The Republicans began building their database, which they call Voter Vault, back in the mid-1990s. It's no accident they got a head start: Bush adviser Karl Rove used to run a direct-mail company, so he knows the value of a few good leads. "We don't say a lot about Voter Vault," notes Christine Iverson, press secretary for the Republican National Committee. "A lot of the information is strategic, and the less the Democrats know the better." Secret it may be, but Voter Vault caused a stir last month when it emerged that the Republicans had--wait for it--outsourced some of its construction to a bunch of programmers in Maharashtra, India.
By 2001, the Democrats--the party of would-be overnerd Al Gore--were staring at a data gap.

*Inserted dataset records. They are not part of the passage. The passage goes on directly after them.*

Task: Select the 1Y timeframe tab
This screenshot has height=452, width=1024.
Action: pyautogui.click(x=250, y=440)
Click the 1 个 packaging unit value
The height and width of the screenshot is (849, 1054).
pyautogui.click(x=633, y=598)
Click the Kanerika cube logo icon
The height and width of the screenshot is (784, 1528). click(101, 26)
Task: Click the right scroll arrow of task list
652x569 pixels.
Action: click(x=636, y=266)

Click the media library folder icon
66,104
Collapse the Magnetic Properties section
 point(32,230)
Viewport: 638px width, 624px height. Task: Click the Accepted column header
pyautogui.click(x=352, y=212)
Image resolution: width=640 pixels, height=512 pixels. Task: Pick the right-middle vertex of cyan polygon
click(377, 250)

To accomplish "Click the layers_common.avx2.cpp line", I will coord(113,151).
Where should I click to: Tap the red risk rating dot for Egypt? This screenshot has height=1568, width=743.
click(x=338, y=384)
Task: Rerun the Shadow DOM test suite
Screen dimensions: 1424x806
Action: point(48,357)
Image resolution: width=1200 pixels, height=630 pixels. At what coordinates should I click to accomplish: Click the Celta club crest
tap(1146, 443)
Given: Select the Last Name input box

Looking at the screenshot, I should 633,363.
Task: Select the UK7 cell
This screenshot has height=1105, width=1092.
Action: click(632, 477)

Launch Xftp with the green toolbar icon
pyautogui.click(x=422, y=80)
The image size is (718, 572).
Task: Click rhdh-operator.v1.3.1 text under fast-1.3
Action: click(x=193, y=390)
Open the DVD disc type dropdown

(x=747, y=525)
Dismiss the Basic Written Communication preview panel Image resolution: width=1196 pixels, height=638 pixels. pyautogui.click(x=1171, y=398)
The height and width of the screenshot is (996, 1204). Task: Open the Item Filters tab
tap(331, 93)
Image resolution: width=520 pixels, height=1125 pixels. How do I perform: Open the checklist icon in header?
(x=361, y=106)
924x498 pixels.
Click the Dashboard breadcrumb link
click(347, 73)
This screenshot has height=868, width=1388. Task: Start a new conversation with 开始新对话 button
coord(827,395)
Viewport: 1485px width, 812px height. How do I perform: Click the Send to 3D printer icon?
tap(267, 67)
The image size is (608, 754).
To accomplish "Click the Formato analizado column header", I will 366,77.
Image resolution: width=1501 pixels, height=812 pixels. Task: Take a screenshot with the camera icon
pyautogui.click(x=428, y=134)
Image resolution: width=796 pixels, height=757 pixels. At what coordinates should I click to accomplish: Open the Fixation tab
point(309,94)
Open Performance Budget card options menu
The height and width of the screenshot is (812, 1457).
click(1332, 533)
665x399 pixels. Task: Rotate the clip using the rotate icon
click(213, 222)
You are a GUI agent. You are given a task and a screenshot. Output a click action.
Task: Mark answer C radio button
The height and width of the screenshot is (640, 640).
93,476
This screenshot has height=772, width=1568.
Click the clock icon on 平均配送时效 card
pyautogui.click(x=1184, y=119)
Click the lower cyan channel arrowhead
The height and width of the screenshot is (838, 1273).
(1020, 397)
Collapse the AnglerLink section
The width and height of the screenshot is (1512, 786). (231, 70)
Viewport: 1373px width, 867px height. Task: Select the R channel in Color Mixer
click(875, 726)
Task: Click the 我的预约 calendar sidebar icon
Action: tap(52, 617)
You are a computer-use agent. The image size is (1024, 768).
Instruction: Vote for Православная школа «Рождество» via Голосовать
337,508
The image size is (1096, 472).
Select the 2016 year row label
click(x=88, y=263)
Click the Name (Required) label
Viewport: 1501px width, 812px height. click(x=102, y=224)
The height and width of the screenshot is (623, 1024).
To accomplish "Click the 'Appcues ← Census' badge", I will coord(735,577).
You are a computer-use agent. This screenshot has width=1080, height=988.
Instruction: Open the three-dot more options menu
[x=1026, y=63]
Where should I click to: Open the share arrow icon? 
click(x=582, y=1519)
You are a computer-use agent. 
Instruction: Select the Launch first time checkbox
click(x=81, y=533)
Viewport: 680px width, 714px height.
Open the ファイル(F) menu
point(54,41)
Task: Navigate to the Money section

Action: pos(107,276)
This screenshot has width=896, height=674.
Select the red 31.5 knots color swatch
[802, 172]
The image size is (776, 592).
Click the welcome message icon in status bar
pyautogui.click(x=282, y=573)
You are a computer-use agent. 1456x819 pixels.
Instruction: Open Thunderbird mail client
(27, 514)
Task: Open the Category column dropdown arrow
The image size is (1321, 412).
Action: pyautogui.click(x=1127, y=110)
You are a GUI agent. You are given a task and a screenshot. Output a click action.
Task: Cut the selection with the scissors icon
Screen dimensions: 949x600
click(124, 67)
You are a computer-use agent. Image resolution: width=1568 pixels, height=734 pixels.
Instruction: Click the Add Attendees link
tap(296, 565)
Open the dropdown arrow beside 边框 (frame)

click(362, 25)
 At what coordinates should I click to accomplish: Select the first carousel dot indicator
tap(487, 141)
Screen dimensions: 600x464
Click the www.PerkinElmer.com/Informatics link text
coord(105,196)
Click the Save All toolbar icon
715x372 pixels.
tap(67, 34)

All they had was a few tens of thousands of e-mail addresses stored on a computer so obsolete its monitor was green. So they hired a small firm called Plus Three to build them a database of their very own, which they named Demzilla. Voter Vault and Demzilla currently hold about 165 million entries each.
So what's in these things? Any information about you that the parties can legally get their hands on. They start with voter-registration records, which are rich in priceless personal data like phone numbers, home addresses and birthdays. That info gets cross-referenced with census data plus records the parties keep: who worked or volunteered for them, who donated money. Names in Demzilla typically have 200 to 400 pieces of info attached to them.
But the secret sauce for any 21st century political database is email addresses--there's no quicker or cheaper way to get out the vote than by e-communicating directly with supporters. In addition, there may be magazine-subscription records, membership rosters from organizations like the AARP ... who knows? The parties aren't saying. "We probably have more information about the average voter than they care for us to have," admits Robert Bennett, chairman of the Republican Party in Ohio.
The more data the parties have, and the more ways they search, collate, cross-reference and puree them, using data-mining kung fu perfected by generations of direct marketers, the more precisely they can tailor their pitches to individual voters. Undecided black housewives under 35 will get very different phone calls from the Kerry campaign than Hispanic CEOs over 60. Data mining also helps the parties find, and sway, those all-important swing voters. "Now we can identify individuals within a neighborhood, in a state, in a market, where we never would have gone and looked before," says Juan Proano, president of Plus Three.
So keep a close eye on your candidate, because you can be sure he's keeping an eye on you--and on the competition. "The Democrats have typically not had a very good database," the G.O.P.'s Iverson sniffs. "We're very happy to take all the information they give out about Demzilla and absorb it."